#### Work request
In the entries that follow, find the line containing "What is myHMB® (134, 1516)"; from there, copy every line exactly through the line containing "Areas of Expertise (481, 2212)".

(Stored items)
╔══

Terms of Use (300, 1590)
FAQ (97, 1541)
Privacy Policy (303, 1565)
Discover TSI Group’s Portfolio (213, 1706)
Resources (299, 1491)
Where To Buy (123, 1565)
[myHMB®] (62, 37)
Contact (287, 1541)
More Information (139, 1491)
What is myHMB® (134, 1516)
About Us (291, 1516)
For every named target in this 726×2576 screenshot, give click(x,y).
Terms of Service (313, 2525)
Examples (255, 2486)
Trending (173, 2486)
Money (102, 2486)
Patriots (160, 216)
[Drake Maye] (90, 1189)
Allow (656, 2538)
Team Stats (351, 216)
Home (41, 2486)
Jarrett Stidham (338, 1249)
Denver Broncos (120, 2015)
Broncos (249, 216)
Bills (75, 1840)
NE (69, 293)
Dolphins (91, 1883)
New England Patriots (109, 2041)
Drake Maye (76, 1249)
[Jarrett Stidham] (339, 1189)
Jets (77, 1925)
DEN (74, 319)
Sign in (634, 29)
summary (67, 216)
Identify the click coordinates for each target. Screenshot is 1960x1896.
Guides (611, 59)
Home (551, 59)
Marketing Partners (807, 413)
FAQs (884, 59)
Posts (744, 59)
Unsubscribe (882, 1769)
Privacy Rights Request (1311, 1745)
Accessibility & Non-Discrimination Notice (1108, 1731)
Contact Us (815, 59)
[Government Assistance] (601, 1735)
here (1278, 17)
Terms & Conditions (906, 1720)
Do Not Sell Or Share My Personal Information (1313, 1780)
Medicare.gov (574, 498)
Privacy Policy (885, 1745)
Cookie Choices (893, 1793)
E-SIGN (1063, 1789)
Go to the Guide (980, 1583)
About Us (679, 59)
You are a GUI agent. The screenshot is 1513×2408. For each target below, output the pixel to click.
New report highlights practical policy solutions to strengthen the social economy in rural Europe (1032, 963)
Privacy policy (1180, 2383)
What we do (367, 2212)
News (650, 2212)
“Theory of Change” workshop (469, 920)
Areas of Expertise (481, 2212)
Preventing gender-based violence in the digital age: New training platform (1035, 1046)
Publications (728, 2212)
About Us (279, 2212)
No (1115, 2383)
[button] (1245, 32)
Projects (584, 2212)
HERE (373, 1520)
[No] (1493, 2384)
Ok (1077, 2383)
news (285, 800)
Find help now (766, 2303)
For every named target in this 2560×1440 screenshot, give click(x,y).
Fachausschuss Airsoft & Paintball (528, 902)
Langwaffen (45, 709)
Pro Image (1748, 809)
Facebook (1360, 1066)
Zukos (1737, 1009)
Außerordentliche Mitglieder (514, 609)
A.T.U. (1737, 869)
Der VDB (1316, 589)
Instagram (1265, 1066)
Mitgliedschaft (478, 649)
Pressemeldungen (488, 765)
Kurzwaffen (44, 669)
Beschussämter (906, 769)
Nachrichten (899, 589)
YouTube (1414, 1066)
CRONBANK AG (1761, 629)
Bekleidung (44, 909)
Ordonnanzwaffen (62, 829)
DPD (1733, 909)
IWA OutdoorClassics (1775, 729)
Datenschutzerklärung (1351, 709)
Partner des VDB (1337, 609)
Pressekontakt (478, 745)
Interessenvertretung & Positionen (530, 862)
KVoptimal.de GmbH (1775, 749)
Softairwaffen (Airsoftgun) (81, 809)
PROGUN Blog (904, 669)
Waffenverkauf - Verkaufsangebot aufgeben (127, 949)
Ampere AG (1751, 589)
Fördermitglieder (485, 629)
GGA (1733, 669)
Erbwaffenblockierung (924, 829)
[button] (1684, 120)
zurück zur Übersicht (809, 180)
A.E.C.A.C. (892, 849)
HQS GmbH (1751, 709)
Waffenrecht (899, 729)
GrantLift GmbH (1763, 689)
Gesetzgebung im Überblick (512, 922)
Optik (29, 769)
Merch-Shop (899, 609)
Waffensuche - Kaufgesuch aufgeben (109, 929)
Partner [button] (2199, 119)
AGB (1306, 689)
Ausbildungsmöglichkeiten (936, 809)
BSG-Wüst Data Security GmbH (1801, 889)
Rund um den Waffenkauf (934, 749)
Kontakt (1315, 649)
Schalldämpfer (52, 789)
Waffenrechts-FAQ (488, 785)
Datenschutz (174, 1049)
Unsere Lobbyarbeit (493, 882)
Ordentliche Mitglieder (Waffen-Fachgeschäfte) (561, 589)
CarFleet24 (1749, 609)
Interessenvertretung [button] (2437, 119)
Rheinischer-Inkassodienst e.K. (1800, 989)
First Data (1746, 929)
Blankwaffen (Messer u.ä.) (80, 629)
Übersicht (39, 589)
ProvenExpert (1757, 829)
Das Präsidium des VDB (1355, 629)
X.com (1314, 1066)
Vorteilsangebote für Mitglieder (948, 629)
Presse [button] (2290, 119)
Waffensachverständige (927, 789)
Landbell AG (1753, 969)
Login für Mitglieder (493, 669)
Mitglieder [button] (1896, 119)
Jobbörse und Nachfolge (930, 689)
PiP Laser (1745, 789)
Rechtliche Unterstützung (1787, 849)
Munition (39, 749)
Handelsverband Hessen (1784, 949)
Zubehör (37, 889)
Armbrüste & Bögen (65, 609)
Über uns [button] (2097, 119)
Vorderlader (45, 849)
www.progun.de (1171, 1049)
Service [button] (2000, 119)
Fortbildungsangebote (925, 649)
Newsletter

╚══

#### Solved exercise
What is myHMB® (134, 1516)
About Us (291, 1516)
For every named target in this 726×2576 screenshot, give click(x,y).
Terms of Service (313, 2525)
Examples (255, 2486)
Trending (173, 2486)
Money (102, 2486)
Patriots (160, 216)
[Drake Maye] (90, 1189)
Allow (656, 2538)
Team Stats (351, 216)
Home (41, 2486)
Jarrett Stidham (338, 1249)
Denver Broncos (120, 2015)
Broncos (249, 216)
Bills (75, 1840)
NE (69, 293)
Dolphins (91, 1883)
New England Patriots (109, 2041)
Drake Maye (76, 1249)
[Jarrett Stidham] (339, 1189)
Jets (77, 1925)
DEN (74, 319)
Sign in (634, 29)
summary (67, 216)
Identify the click coordinates for each target. Screenshot is 1960x1896.
Guides (611, 59)
Home (551, 59)
Marketing Partners (807, 413)
FAQs (884, 59)
Posts (744, 59)
Unsubscribe (882, 1769)
Privacy Rights Request (1311, 1745)
Accessibility & Non-Discrimination Notice (1108, 1731)
Contact Us (815, 59)
[Government Assistance] (601, 1735)
here (1278, 17)
Terms & Conditions (906, 1720)
Do Not Sell Or Share My Personal Information (1313, 1780)
Medicare.gov (574, 498)
Privacy Policy (885, 1745)
Cookie Choices (893, 1793)
E-SIGN (1063, 1789)
Go to the Guide (980, 1583)
About Us (679, 59)
You are a GUI agent. The screenshot is 1513×2408. For each target below, output the pixel to click.
New report highlights practical policy solutions to strengthen the social economy in rural Europe (1032, 963)
Privacy policy (1180, 2383)
What we do (367, 2212)
News (650, 2212)
“Theory of Change” workshop (469, 920)
Areas of Expertise (481, 2212)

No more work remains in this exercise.